Dr. Adrian Kilcoyne was appointed to the newly created role of Chief Medical Officer.
Entered into a loan facility with Hercules Capital which will provide the company up to $80 million of secured debt financing.
The company launched a public offering of common stock which closed after quarter-end, resulting in net proceeds to Humanigen of $94.1 million.
Two patents were issued for the use of lenzilumab, expanding the company’s anti-GM-CSF patent portfolio.
Lenzilumab Regulatory Update

The company recently held a meeting with FDA to discuss the filing of an EUA for lenzilumab for hospitalized, hypoxic COVID-19 patients, where topline data from the LIVE-AIR study were reviewed, along with the timeline for submission of additional clinical and manufacturing data for lenzilumab. The company plans to submit an EUA application at the end of May 2021. The company has also been in discussion with the Medicines and Healthcare Products Regulatory Agency ("MHRA") for the use of lenzilumab in COVID-19 patients in the United Kingdom and plans to initiate a rolling CMA submission before the end of the second quarter of 2021. The company also plans to submit for CMA to the European Medicines Agency ("EMA") for the use of lenzilumab in the European Union. Further, the company is reviewing the possibility of similar submissions for approval or compassionate use in other territories or countries worldwide.

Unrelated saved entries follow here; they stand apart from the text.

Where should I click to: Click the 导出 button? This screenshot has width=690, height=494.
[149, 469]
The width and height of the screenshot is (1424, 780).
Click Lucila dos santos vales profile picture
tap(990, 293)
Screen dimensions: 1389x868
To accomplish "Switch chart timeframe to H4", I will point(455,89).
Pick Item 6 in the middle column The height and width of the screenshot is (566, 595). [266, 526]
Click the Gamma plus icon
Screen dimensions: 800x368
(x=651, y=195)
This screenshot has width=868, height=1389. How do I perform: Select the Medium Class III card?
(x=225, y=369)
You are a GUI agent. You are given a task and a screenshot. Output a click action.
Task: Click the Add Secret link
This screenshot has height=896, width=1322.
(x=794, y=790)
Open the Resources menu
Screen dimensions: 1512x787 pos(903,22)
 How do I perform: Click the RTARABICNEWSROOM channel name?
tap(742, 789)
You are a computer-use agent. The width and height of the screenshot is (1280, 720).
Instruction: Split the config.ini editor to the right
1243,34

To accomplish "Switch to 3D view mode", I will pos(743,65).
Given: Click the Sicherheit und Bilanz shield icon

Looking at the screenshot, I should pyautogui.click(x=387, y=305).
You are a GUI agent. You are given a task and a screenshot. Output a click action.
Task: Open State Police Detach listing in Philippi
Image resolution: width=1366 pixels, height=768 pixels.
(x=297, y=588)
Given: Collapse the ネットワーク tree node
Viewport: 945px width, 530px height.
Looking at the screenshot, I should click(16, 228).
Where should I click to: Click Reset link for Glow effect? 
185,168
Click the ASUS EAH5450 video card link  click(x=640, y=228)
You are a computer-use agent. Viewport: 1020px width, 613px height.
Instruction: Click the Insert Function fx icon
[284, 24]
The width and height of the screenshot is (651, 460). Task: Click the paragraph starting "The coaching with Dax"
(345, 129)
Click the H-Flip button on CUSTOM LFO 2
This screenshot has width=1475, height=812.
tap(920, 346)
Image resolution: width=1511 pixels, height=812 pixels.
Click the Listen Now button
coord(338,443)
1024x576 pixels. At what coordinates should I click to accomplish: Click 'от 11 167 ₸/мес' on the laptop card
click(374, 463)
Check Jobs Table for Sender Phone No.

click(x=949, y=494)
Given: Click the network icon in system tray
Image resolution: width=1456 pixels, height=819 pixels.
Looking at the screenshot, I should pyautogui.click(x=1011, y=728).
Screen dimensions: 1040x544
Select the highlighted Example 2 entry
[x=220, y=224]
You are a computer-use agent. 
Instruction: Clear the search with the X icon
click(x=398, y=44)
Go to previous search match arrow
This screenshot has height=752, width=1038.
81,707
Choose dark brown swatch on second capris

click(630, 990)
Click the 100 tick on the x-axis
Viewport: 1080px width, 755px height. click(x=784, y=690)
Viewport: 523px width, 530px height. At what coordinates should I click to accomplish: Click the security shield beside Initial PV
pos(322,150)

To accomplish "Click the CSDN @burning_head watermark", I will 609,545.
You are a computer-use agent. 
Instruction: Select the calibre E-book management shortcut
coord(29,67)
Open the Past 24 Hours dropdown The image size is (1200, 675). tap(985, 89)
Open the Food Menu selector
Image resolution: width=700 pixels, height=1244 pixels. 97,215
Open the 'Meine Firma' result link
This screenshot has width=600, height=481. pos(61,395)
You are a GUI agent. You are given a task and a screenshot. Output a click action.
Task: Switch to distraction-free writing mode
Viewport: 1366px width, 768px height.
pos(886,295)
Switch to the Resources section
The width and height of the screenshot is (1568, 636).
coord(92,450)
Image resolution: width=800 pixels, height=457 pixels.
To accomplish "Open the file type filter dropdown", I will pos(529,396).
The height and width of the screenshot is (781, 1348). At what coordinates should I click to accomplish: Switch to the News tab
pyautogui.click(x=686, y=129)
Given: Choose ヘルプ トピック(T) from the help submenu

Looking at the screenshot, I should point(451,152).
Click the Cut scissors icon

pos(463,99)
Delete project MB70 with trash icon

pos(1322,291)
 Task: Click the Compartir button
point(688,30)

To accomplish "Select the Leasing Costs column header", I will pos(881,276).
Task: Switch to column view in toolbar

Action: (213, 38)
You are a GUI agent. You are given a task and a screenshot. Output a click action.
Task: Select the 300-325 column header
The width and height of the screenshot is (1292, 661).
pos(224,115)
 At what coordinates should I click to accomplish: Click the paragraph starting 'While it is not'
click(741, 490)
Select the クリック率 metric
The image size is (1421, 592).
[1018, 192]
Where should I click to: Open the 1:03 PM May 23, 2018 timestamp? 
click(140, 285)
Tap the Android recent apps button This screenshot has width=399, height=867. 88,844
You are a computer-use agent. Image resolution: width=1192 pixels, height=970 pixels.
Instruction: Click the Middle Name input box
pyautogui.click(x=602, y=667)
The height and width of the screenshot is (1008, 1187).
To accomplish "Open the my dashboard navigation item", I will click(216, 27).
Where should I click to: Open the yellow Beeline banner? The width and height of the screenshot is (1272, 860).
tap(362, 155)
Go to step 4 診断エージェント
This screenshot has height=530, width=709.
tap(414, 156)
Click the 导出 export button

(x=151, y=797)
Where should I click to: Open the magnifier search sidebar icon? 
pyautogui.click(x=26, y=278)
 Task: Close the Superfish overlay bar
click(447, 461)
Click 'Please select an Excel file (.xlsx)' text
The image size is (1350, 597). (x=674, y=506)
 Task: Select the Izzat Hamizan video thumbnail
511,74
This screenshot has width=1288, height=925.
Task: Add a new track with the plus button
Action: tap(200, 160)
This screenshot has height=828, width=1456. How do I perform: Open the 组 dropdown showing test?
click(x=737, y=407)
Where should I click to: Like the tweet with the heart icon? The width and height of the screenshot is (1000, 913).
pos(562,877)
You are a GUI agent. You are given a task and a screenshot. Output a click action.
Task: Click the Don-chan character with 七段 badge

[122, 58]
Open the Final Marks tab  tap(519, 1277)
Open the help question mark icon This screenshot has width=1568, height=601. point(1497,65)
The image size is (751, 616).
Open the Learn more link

The company intends to submit a Biologics License Application ("BLA") to FDA in 2022, for the use of lenzilumab in hospitalized, hypoxic COVID-19 patients. Since BLAs typically require more than one study, the company is currently evaluating the extent to which ACTIV-5/BET-B may serve as a basis for a BLA-confirmatory study for lenzilumab.

First Quarter Ended March 31, 2021 Financial Results

Net loss for the three months ended March 31, 2021 was $65.6 million or $1.25 per share as compared to $2.5 million or $0.11 per share for the three months ended March 31, 2020. The increase in net loss for the first quarter 2021 as compared to the first quarter 2020 was largely due to an increase in total expenses, mainly Research and Development expense ("R&D") of $59.2 million from $0.7 million for the three months ended March 31, 2020 to $59.9 million for the three months ended March 31, 2021. The increase in R&D is primarily due to an increase of $51.4 million of expense in lenzilumab manufacturing costs and $7.5 million for clinical trial expenses related to the LIVE-AIR study, both of which began after the first quarter of 2020. The costs incurred for the production of lenzilumab will continue to be included in R&D until lenzilumab is authorized or approved for commercial use, at which point the amounts expended for production will be classified as inventory.

Cash and Cash Equivalents

Net cash used in operating activities, net of balance sheet changes, was $35.8 million for the three months ended March 31, 2021. During the three months ended March 31, 2021, the company raised net proceeds of $36.1 million from the sale of shares of common stock under its At-the-Market offering program. The company drew the first tranche of $25.0 million under its credit facility with Hercules Capital, providing net proceeds of $24.4 million. As of March 31, 2021, the company had cash and cash equivalents of $92.9 million. The company also completed a public offering in the second quarter of 2021 with net proceeds of $94.1 million. The proforma balance of cash and cash equivalents at March 31, 2021 with the proceeds from the public offering is $187.0 million. The company expects to continue to use its funds on development and manufacturing of lenzilumab in anticipation of its potential commercialization under EUA or other conditional marketing authorizations. In the second quarter of 2021 the company anticipates the amount of spending on lenzilumab production will be at least the same level as the first quarter of 2021. If an EUA or CMA for lenzilumab is not received by mid-2021, the company will seek to decrease or eliminate spending on the production of lenzilumab for commercial use.